_THE DATA_.
-=-=-
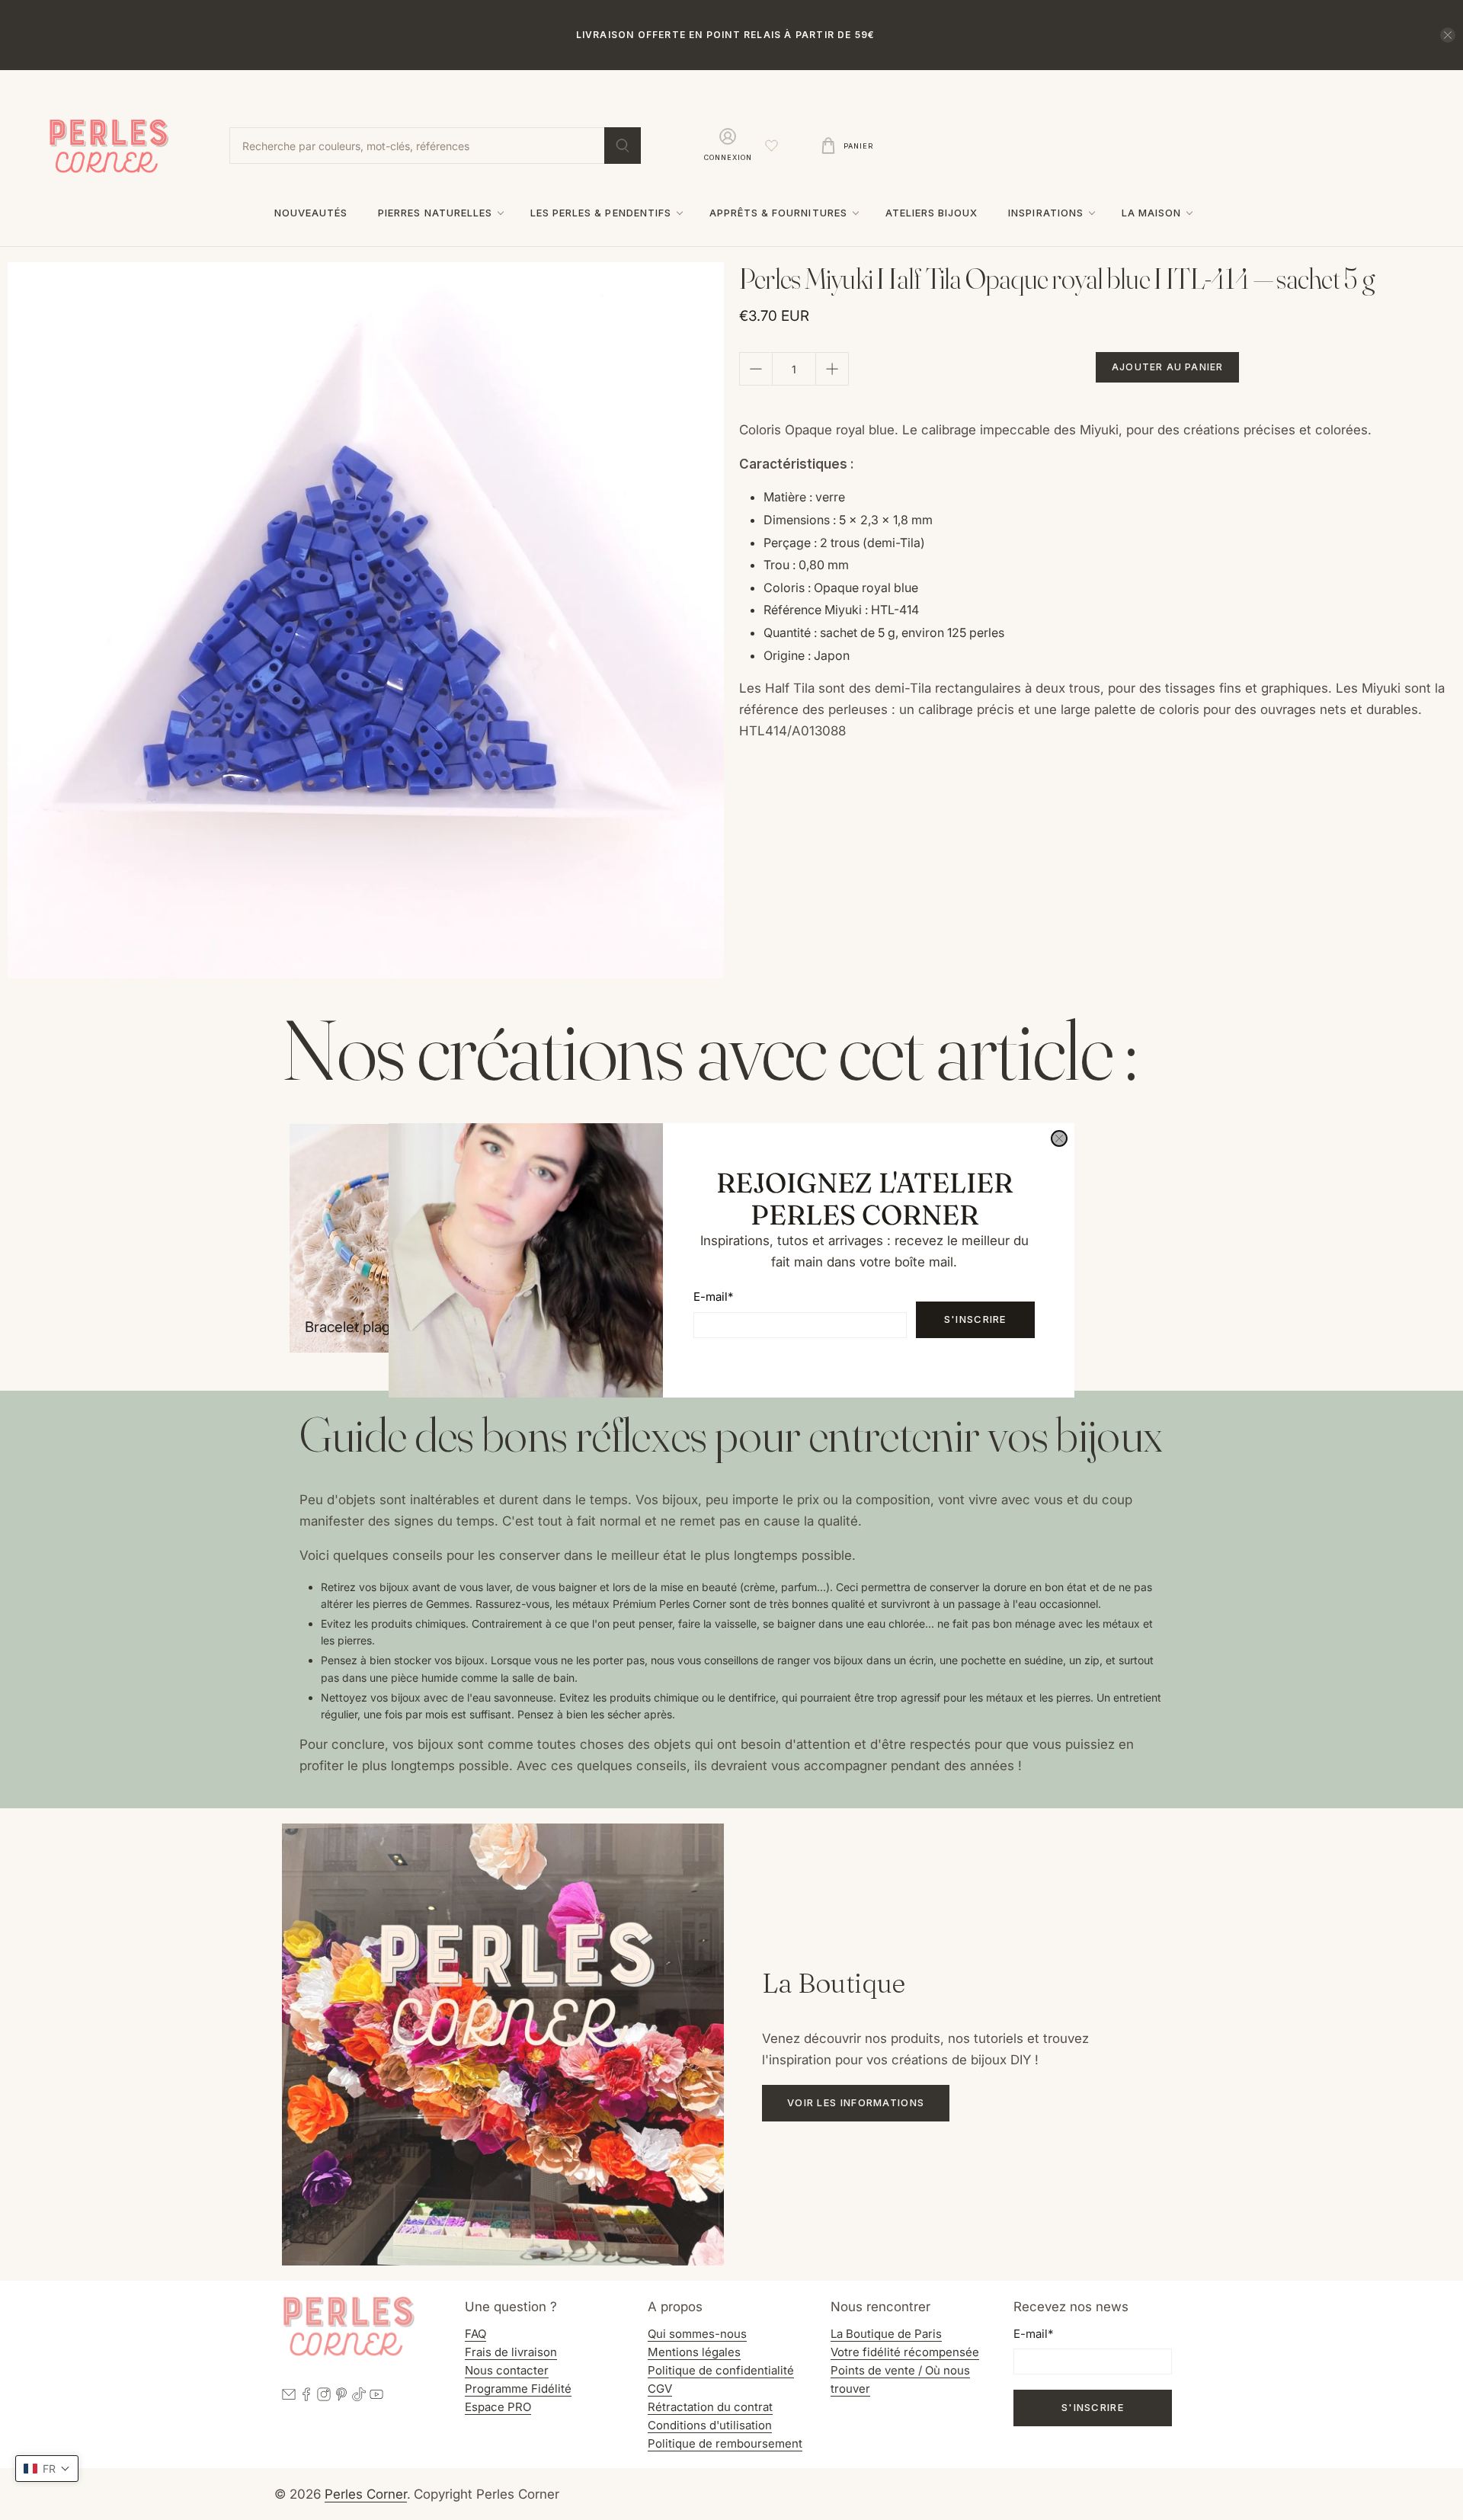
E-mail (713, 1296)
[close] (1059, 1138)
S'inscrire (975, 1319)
-=-=-
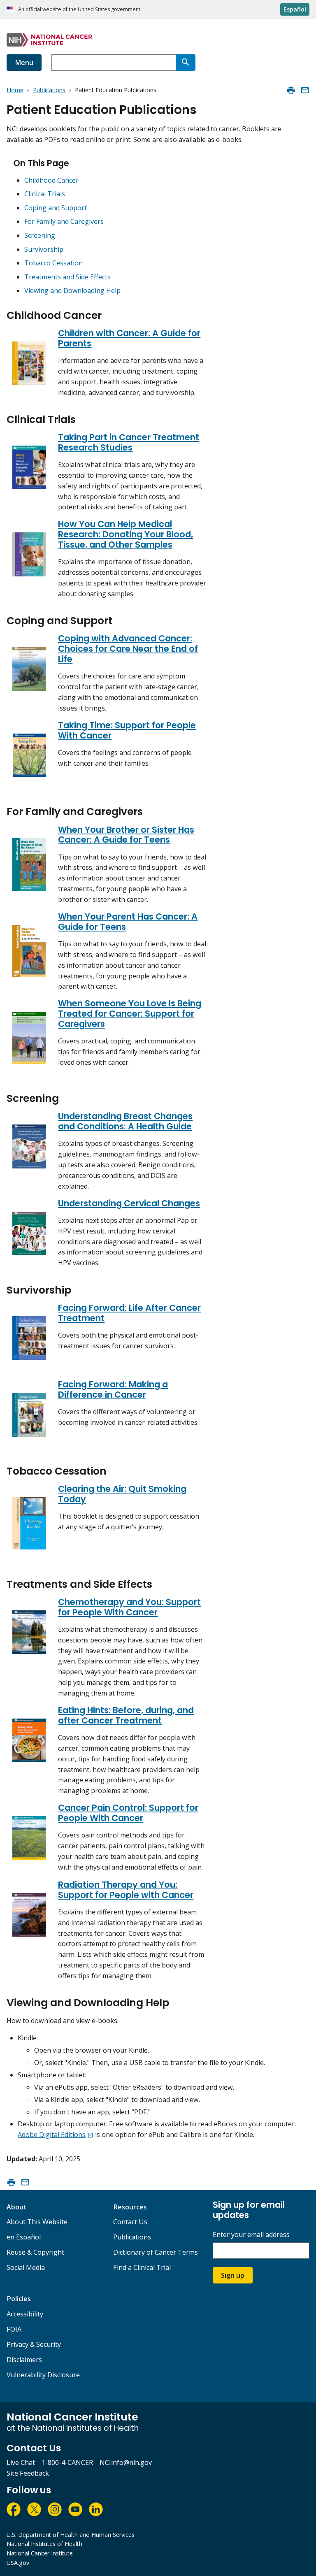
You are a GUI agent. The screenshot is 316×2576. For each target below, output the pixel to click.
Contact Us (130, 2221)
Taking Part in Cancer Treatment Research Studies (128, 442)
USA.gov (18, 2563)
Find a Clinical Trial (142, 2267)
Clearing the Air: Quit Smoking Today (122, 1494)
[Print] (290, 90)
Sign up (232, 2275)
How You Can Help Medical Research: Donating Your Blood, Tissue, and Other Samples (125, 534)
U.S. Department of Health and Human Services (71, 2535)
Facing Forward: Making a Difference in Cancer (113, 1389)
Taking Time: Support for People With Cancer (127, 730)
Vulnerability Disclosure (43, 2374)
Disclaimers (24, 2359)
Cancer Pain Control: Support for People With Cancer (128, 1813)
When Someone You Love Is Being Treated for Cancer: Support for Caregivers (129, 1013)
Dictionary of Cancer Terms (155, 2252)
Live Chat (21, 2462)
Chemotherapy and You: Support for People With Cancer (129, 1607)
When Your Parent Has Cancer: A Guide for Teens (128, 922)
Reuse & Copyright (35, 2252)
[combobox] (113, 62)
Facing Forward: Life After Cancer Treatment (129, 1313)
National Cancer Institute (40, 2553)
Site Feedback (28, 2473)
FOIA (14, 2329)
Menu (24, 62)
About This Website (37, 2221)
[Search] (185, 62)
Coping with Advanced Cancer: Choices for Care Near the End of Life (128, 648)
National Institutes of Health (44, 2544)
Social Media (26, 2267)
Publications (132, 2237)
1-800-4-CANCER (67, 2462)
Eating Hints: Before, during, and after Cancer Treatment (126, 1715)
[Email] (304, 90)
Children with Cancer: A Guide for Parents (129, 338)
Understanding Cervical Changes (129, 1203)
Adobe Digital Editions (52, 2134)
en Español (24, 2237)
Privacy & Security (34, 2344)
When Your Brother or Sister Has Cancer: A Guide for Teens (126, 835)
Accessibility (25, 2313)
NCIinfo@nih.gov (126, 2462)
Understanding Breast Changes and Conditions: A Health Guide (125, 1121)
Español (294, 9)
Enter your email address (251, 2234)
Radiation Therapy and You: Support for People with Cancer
-=-=-
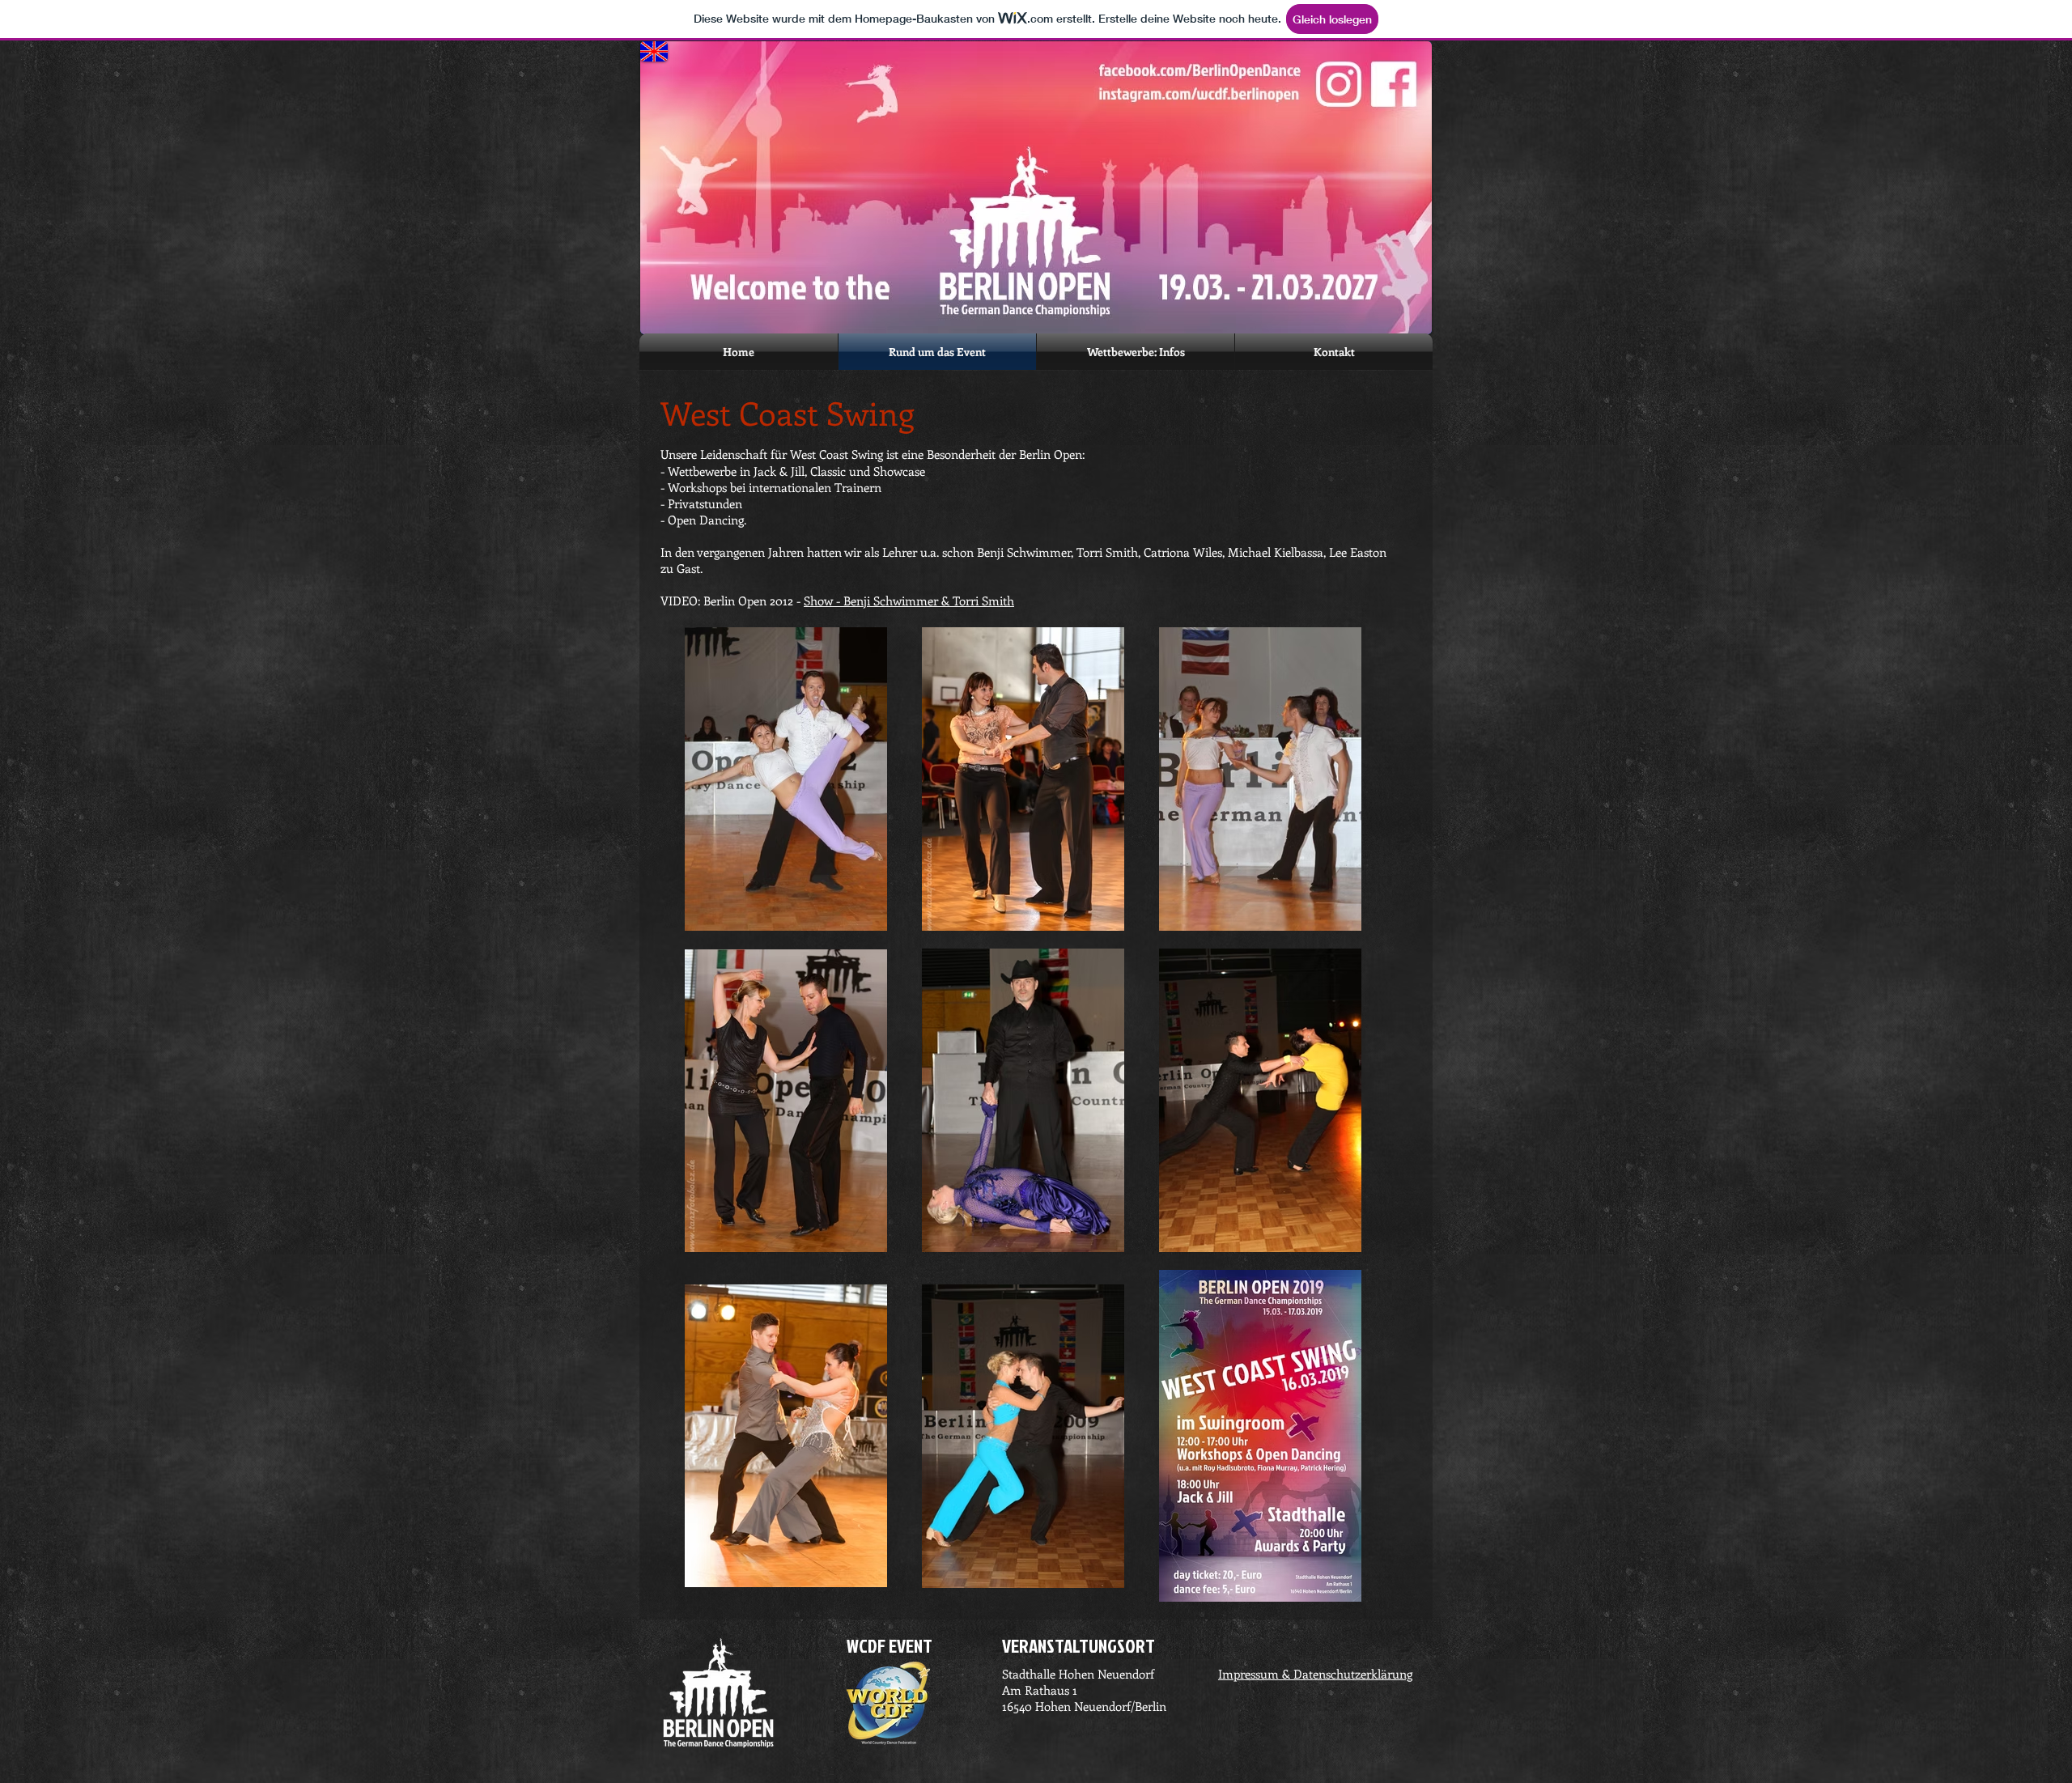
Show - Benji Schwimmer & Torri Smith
-=-=-
_WHAT NEEDS TO BE DONE_. Going down the listing above, begin printing at the line with "USA.gov (18, 2563)" and finish with the line with "Radiation Therapy and", exactly as they appear.

_ANSWER BELOW_.
USA.gov (18, 2563)
Find a Clinical Trial (142, 2267)
Clearing the Air: Quit Smoking Today (122, 1494)
[Print] (290, 90)
Sign up (232, 2275)
How You Can Help Medical Research: Donating Your Blood, Tissue, and Other Samples (125, 534)
U.S. Department of Health and Human Services (71, 2535)
Facing Forward: Making a Difference in Cancer (113, 1389)
Taking Time: Support for People With Cancer (127, 730)
Vulnerability Disclosure (43, 2374)
Disclaimers (24, 2359)
Cancer Pain Control: Support for People With Cancer (128, 1813)
When Someone You Love Is Being Treated for Cancer: Support for Caregivers (129, 1013)
Dictionary of Cancer Terms (155, 2252)
Live Chat (21, 2462)
Chemotherapy and You: Support for People With Cancer (129, 1607)
When Your Parent Has Cancer: A Guide for Teens (128, 922)
Reuse & Copyright (35, 2252)
[combobox] (113, 62)
Facing Forward: Life After Cancer Treatment (129, 1313)
National Cancer Institute (40, 2553)
Site Feedback (28, 2473)
FOIA (14, 2329)
Menu (24, 62)
About This Website (37, 2221)
[Search] (185, 62)
Coping with Advanced Cancer: Choices for Care Near the End of Life (128, 648)
National Institutes of Health (44, 2544)
Social Media (26, 2267)
Publications (132, 2237)
1-800-4-CANCER (67, 2462)
Eating Hints: Before, during, and after Cancer Treatment (126, 1715)
[Email] (304, 90)
Children with Cancer: A Guide for Parents (129, 338)
Understanding Cervical Changes (129, 1203)
Adobe Digital Editions (52, 2134)
en Español (24, 2237)
Privacy & Security (34, 2344)
When Your Brother or Sister Has Cancer: A Guide for Teens (126, 835)
Accessibility (25, 2313)
NCIinfo@nih.gov (126, 2462)
Understanding Breast Changes and Conditions: A Health Guide (125, 1121)
Español (294, 9)
Enter your email address (251, 2234)
Radiation Therapy and You: Support for People with Cancer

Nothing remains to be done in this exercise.